Афонька не договорил и бросился к калитке. Игнат пошел за ним. На улице было тихо, сонно, легкий ночной ветерок не мог поднять придорожную пыль. Князев стоял, весь подавшись вперед и сощурив глаза, что-то высматривал в белесых предрассветных сумерках. Не оборачиваясь к Игнату, он поднял руку и шепотом проговорил:
— Тише.
— А что тише? — нарочито громко спросил Игнат. — Иль ты по твоей должности обязан мышей ловить?
— Гляди-ка. С ног валится!
Игнат пригляделся. Вдоль улицы, то прижимаясь к стенам домов, то валясь на изгороди палисадников, шел пьяный. Игнат ничего не понимал. Пьяный как пьяный, чего особенного узрел в нем Афонька? А ночной страж раздольевской улицы даже присел на корточки, чтобы лучше наблюдать за пьяным, и, предвкушая какое-то удовольствие, потирал руки.
— Вот его сейчас как шарахнет. Ах, сукин сын, устоял. Ну ничего, у хлебной лавки его обязательно качнет, там ямка! И врежется он головой в стекло.
— Тебе-то что, от этого легче будет?
— Тяжельше! Зато власть свою покажу. — И, предвкушая наслаждение от сознания присвоенной ему ночной власти, продолжал: — Уж я его застукаю. За шиворот — раз коленкой под зад, два, и свисток! Пожалуйте, доставил за нарушение общественного порядка и разбитие стекла в хлебной лавке. Что делает, сукин сын, прошел дальше, не споткнулся. Известно, пьяный, он себе на уме. На ровном месте посреди дороги в лежку, а у стекла или когда его сграбастать можно, как струна. Эх, Игнат, не понимаешь ты меня.

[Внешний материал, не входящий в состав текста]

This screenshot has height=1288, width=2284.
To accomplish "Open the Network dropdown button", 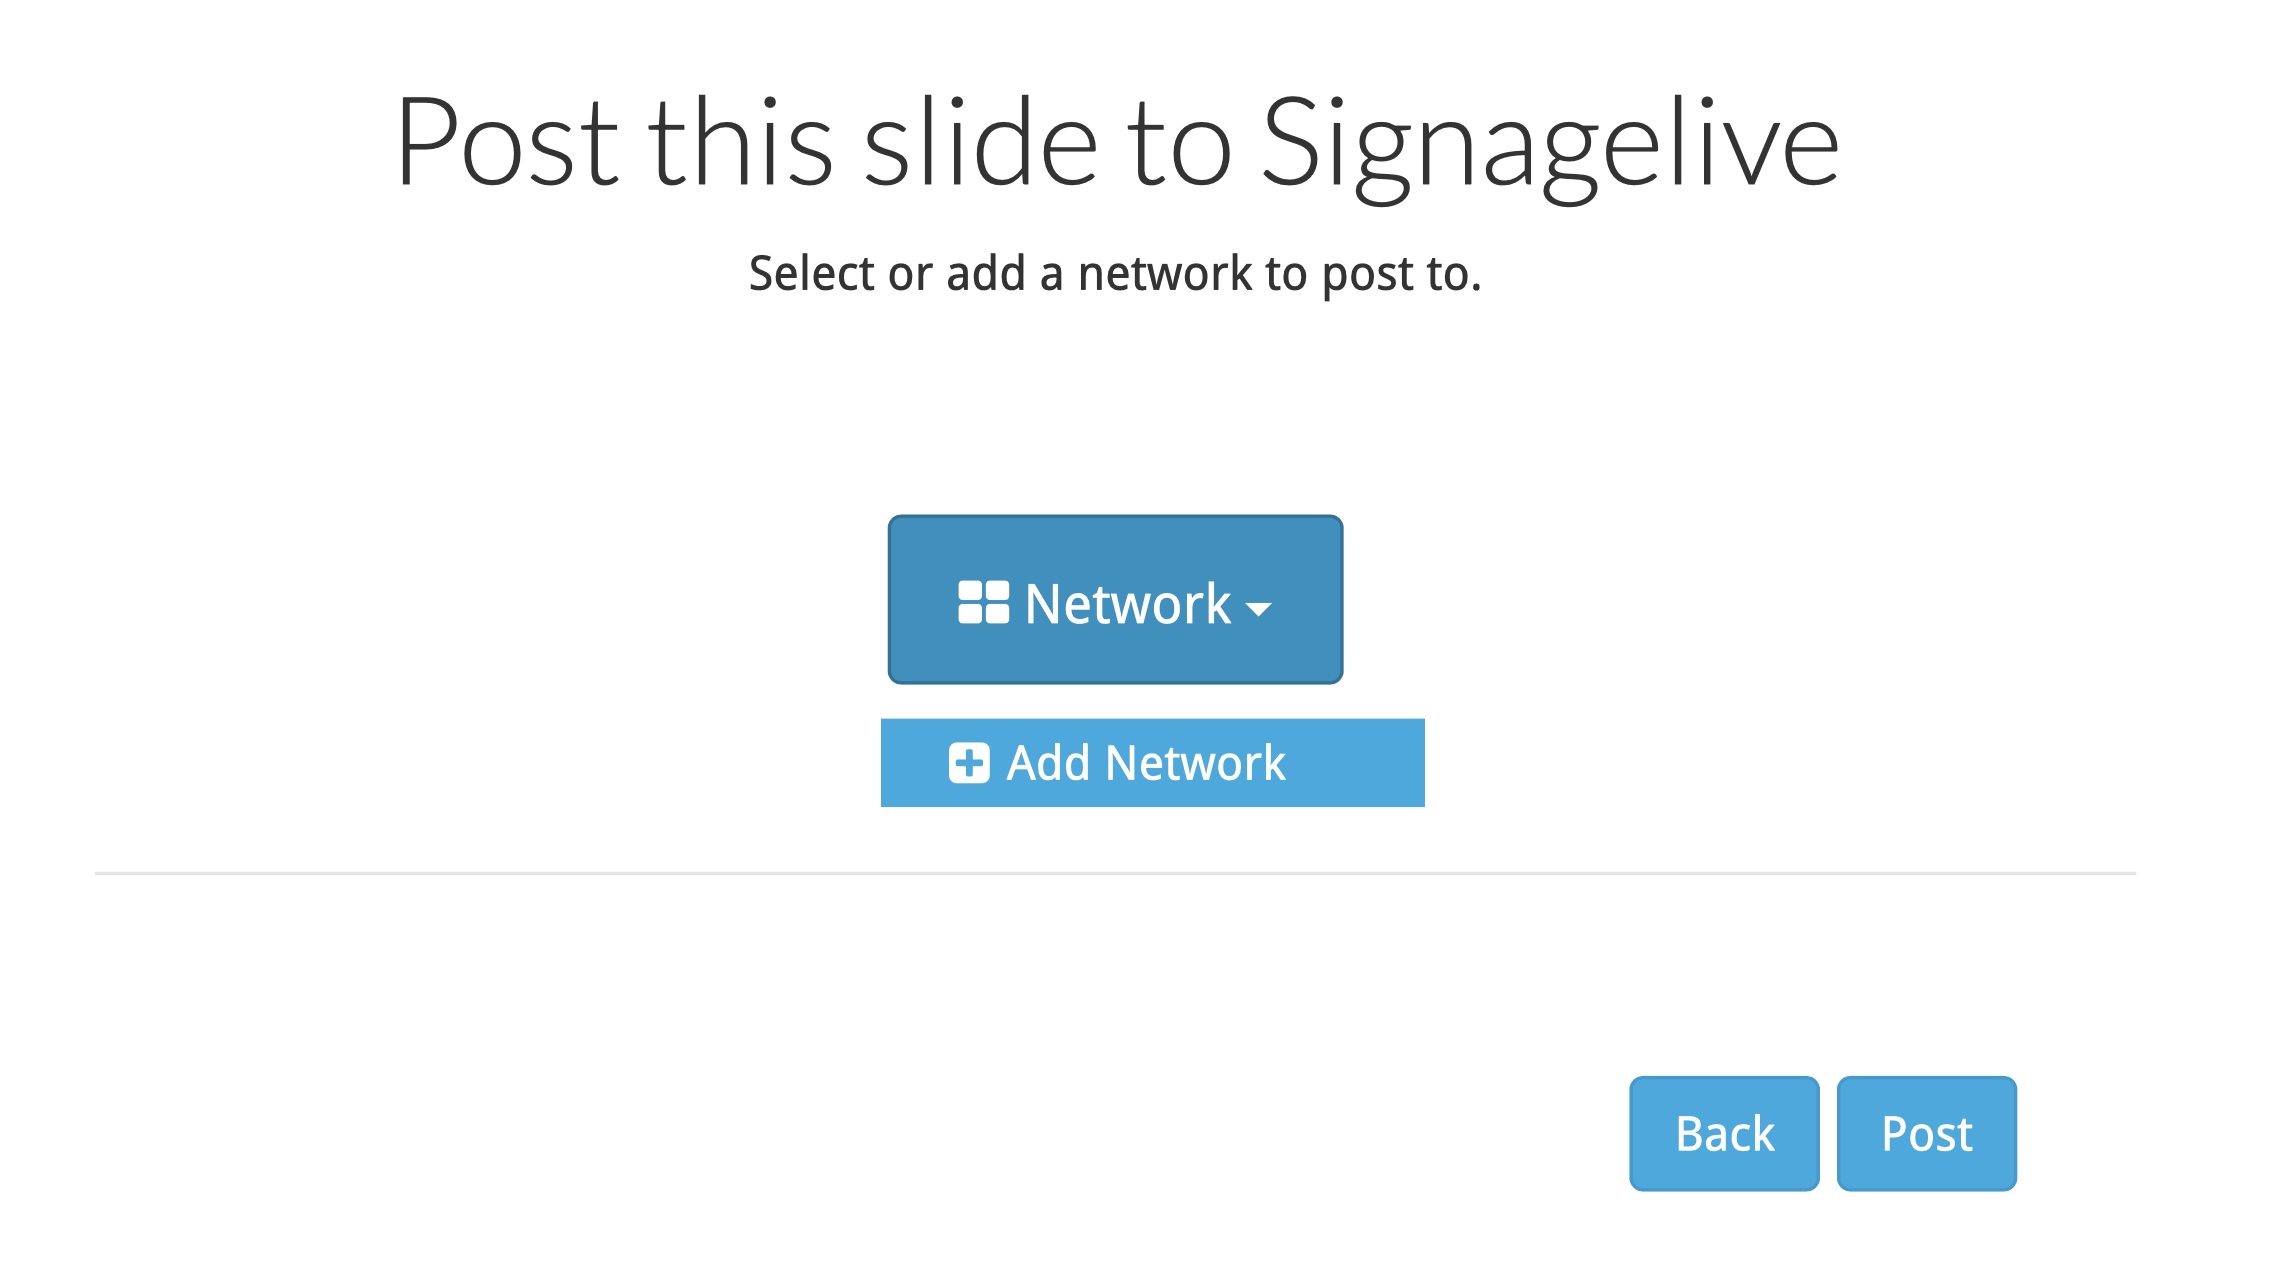I will [1115, 600].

— А ну тебя к черту, — сплюнул Игнат и, захлопнув калитку, ушел домой.
Но заснуть не удалось. Игнат снова вышел на крыльцо и молча, неподвижно просидел там, пока не взошло солнце. Мысли толпились в голове, обрывистые, неясные. Его дело давно пересмотрено, ему вернули все права, чего ему бояться? Но на душе было тревожно. Как обрести прежний покой и не думать о каких-то там кулаках? Пусть будет, что будет, но он правильно делает, что никуда не суется, ни в какие там общественные дела не вмешивается. Побыл годик-другой в ударниках, и хватит. Только бы ушла тревога, исчезли тяжелые раздумья. Лизавета, вот она знает, чего хочет. Не велико ее счастье, огорожено дворовым забором, а все же счастье!